LionWeb-io / lionweb-repository

Reference implementation of LionWeb repository
Apache License 2.0
2 stars 1 forks source link

Introducing MetaPointers Table #86

Closed ftomassetti closed 2 months ago

ftomassetti commented 2 months ago

With this Pull Request we introduce support for using a MetaPointers Table.

MetaPointers are immutable. We store them in a table, and never change them.

We assume that the number of different metapointers is limited, therefore we cache them.

For insert operations we aim to find all the metapointers we are referring to. We then want to ensure that all of them are already present in the MetaPointers Table. If that is not the case we insert the missing ones and write down their ids within the MetaPointers Table. We then use such ids when defining the main insertion queries.

For retrieval operations we just use joins.

Performance comparison on normal store and retrieve

To measure performance, I ran an application based on normal store operations (not bulk imports). The application reads files, invokes a parser, stores the AST, and retrieves it to check it is the same. Note that the application produces Kolasu trees, and it then converts them back and forth to LionWeb format. The application processes many files until a certain threshold is met.

With a threshold of 250,000 nodes, the entire application ran in 828704 ms when the code in main was used, in 1006888 ms with this PR (121% w.r.t. main).

The total time spent on inserting ASTs is: 684519 ms with the code in main 864692 ms with this PR (126% w.r.t. main)

The total time spent retrieving ASTs is: 133676 ms with the code in main 131838 ms with this PR (98% w.r.t. main)

So with this code we have more or less the same performance on retrieval and worse performance on insertion using the normal insert.

Performance comparison on bulk import

I then ran a variant of that application that only makes insertions and does not retrieve ASTs. It does that using the bulk import operation. It stores 500,000 nodes in batches of 100,000 nodes at the time, and it uses FlatBuffers as the format.

406349 ms with the code in main 265839 ms with the code from this PR (65% w.r.t. main)

In this case, we have a clear gain in performance. If we consider that the application performs other operations in addition to the bulk imports, the pure improvement in the performance of bulk imports is probably a bit higher.

These “performance tests” are intended just to provide a rough indication, and they should not be considered as definitely accurate.

ftomassetti commented 2 months ago

Some observations/questions:

  • There is only one meta-pointer table, combining classifier, property, containment and reference meta-pointers. Did you think about having separate tables for them all, or maybe an extra column to denote what kind of meta-pointer the row represents?

No, I did not think about that

This would make it possible e.g. to check whether a meta-pointer is used (incorrectly) for different type of meta-pointers. Not even sure we ever need this, but it's an idea.

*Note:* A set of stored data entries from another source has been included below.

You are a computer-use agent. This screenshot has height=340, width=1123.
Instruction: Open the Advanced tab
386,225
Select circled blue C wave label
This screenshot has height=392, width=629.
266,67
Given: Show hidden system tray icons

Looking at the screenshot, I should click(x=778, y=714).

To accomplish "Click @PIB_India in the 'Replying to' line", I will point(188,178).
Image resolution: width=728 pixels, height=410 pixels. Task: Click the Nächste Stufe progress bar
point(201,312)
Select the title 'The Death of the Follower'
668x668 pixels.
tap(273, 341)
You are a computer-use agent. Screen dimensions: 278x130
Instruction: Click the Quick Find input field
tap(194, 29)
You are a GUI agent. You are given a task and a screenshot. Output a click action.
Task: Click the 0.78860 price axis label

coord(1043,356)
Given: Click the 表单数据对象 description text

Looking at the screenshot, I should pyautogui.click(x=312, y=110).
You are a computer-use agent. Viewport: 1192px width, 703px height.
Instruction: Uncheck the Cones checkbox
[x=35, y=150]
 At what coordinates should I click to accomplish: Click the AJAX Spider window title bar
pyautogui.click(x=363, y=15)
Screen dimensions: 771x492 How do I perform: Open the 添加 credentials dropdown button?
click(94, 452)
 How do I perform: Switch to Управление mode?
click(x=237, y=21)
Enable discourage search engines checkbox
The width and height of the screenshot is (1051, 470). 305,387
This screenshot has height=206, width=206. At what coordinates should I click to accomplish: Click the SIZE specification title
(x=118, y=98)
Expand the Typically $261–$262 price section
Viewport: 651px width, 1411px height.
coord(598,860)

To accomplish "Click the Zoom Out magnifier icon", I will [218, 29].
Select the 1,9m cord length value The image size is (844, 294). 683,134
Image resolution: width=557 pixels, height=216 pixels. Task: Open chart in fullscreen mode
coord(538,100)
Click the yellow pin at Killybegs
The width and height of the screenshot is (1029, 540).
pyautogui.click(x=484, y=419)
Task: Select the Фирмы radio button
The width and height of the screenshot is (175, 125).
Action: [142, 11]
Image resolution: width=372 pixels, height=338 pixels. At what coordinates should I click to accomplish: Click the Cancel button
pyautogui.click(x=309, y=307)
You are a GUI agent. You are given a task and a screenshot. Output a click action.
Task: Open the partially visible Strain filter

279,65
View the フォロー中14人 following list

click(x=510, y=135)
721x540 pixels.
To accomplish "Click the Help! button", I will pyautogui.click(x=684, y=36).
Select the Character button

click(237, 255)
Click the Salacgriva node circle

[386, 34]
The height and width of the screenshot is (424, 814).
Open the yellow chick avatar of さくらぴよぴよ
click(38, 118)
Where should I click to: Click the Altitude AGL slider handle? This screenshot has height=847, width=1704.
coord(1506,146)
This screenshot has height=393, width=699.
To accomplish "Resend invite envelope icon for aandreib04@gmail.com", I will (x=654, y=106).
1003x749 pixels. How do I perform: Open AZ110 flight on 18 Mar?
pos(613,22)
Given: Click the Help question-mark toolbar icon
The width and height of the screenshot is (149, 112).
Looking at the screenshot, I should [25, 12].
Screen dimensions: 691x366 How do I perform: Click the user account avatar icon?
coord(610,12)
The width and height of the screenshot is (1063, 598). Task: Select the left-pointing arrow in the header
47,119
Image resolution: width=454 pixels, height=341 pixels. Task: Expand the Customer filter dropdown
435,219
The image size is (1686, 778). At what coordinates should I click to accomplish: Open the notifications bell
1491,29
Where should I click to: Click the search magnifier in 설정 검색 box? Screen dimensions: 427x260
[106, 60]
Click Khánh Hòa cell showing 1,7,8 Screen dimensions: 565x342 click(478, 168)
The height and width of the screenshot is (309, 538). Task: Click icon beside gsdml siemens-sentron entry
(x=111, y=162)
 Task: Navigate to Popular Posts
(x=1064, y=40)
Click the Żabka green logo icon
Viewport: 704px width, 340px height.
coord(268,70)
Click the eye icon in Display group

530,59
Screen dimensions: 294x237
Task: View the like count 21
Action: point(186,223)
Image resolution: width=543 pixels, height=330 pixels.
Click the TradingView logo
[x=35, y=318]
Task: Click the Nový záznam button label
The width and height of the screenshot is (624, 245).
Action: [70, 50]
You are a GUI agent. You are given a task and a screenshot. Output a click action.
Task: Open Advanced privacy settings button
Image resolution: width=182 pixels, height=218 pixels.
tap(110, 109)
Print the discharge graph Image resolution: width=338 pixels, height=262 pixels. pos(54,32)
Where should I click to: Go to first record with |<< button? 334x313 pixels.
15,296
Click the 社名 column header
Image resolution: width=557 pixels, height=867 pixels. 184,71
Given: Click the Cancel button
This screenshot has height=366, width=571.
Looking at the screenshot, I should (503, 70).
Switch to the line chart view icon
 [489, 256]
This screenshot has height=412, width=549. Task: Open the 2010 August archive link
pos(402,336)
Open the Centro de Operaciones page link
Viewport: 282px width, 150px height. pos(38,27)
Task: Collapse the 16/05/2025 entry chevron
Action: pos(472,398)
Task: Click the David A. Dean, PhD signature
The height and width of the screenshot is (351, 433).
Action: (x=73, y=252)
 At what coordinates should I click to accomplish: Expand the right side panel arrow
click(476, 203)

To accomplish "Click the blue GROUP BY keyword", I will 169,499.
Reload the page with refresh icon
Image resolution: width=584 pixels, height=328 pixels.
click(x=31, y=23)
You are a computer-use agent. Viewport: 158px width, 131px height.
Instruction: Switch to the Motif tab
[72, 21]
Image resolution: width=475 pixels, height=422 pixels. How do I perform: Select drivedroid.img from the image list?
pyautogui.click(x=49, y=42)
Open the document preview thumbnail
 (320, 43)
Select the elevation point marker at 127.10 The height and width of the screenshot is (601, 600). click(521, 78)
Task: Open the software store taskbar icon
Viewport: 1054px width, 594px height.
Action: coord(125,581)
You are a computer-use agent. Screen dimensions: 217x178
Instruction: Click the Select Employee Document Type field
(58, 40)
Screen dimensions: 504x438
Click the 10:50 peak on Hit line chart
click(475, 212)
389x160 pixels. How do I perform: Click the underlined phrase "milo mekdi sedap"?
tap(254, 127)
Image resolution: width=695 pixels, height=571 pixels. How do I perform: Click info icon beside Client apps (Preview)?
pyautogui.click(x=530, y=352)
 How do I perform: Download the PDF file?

I wonder if, during development, one could change a language so that a property becomes a containment without changing language version and if this may be a problem. Also, do we prohibit to have the same key used for a classifier and a feature? These are very much corner cases we can ignore, I think. Honestly I kept a single table because i) I did not think of having different tables ii) because I am lazy :D

  • Am I correct that the meta-pointer table never gets any row removed or updated, there are only insertions.

Yes

This does make sense, because meta-pointers can be temporarily not used. Also, I assume that the meta-pointer table might be pre-filled when we get to the point where we add language definitions to the repository.

Absolutely. Currently preloading the metapointers table is not required, but it would help. Right now we do a first call to get or insert metapointers in case we have not them in our cache. However, if we know the indexes of all the metapointers we need that call is skipped. If we preload the metapointers table, we will still need to do the call to read from the DB the index of each metapointer, but no insert will be made

The meta-pointer table does not participate in the history, because entries cannot be changed or deleted, so history is not useful. Is this correct?

Exactly

ftomassetti commented 2 months ago

I have updated the PR, as when discussing the corresponding PR on LW Java we agreed on changing some of the binary formats (splitting in two files, changing namespaces: nothing "substantial"), so I needed to reflect that here too

ftomassetti commented 2 months ago

Thank you @joswarmer ! I will then press the Merge button